Out-Law Guide 2 min. read

Controlling product liability and recall risk

There are some measures that businesses must routinely take if they are to minimise risk from their products.

These may appear mundane and many businesses assume these measures are in place, but we have found when auditing companies that it is very common for processes and systems to be incomplete or incompletely implemented.

These are the gateways that allow poor product into the field and product risk to escalate even to the point of causing recalls.


Review sale and purchase terms at least every three years.

Review your implementation systems to make sure terms are likely to be incorporated and you know when they are not.

Have exception reporting where your terms are rejected.

Audit supplier & customer contracts regularly to check that:

  • your terms are agreed/incorporated in fact;
  • if not agreed what terms you have contracted on;
  • identify key suppliers and customers and focus on these;
  • evaluate the risk posed by given suppliers/customers not contracting on your terms;
  • evaluate supplier credit worthiness/insurance backing.


Have a responsible manager to undertake and document product risk assessments and implement/evaluate risk control systems.

Regularly assess the risks that your product might pose both to safety and commercially.

Are there effective and complete systems addressing the main risk areas posed by the product for safety and recall purposes?

Audit your R&D, suppliers, goods inward, work-in-progress (WIP) and finished goods recording, sampling, traceability and quality assurance (QA) systems – are they demanding enough?

  • are they documented in a structured way and for sufficient time periods?
  • are samples, QA and R&D records retained in a structured way?
  • are critical suppliers quality audited at the outset and periodically?
  • are sampling systems in place and statistically valid?
  • is good traceability maintained from supplies, through production and to end customer?
  • are processes and product requirements documented and observed in production?

Product crisis planning

Plan for a product crisis in advance. Have a team which is familiar with the issues and is trained. Have a crisis plan with pre-developed materials and think about a communications strategy.

Gather information

Capture field and factory information about faults: what are they, how many are there, when were they discovered, what are the batch details?

Collect as many samples as possible, take photographs, find inspection reports, identify common factors, identify the affected population.

Beware of admissions in internal or external documents, including emails, before position is established and advised on.

Safety risk assessment

Once enough information is available assess the likelihood of injury and the likely severity.

Notify regulators

Once there has been a risk assessment and lawyers have advised, consider whether you are obliged to notify a regulatory.

Be prepared to advise what corrective/recall action is being taken and why or why none is appropriate.

Get advice

Involve your lawyers from the start to guide on:

  • safety and recall obligations;
  • use of privilege to avoid open admissions that can be used against you;
  • use of privilege to cloak fault investigations;
  • documenting fault and scale for loss recovery or defence purposes;
  • clearance of PR releases/announcements/recall notices.


If the issue is likely to be large scale or serious, involve PR professionals to support communication with press, customers and government.

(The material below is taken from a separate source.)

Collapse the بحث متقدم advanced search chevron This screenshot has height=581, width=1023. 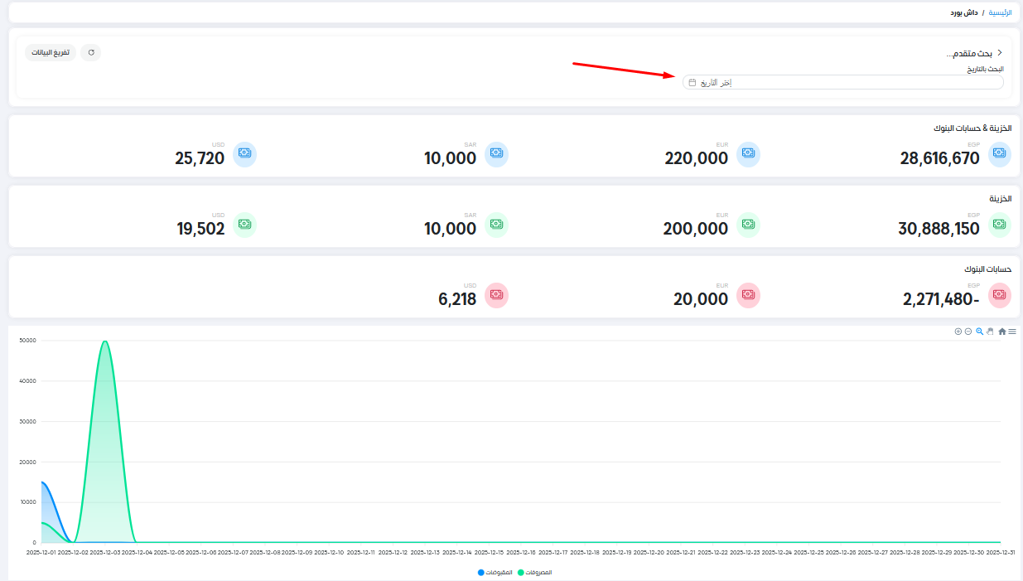[1000, 52]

Ensure that a point of contact for all media enquiries is established and brief all staff, including those answering phones, to direct all queries to the point of contact.

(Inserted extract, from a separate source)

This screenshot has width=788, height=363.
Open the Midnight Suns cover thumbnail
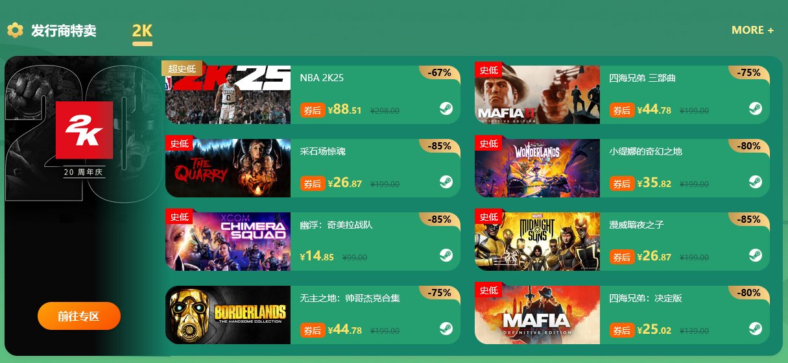(537, 242)
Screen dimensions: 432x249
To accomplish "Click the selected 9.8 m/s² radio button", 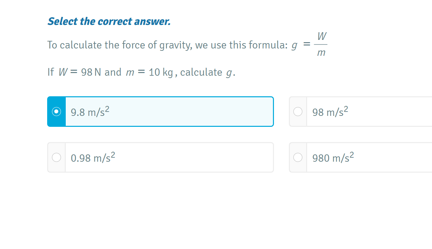I will tap(56, 112).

Consider material to include on website.


Notify any liability or recall insurers urgently. Seek to keep insurers abreast and bought in to any recall activity.


Assemble a senior crisis team to be responsible for and to coordinate the handling of the issue.


Consider quarantining product that is suspect in a factory, warehouse or distribution chain while information is gathered and assessed.

Recover and store in conditions where it will not degrade fault examples or all recalled product if possible and practical to evidence any recovery claim.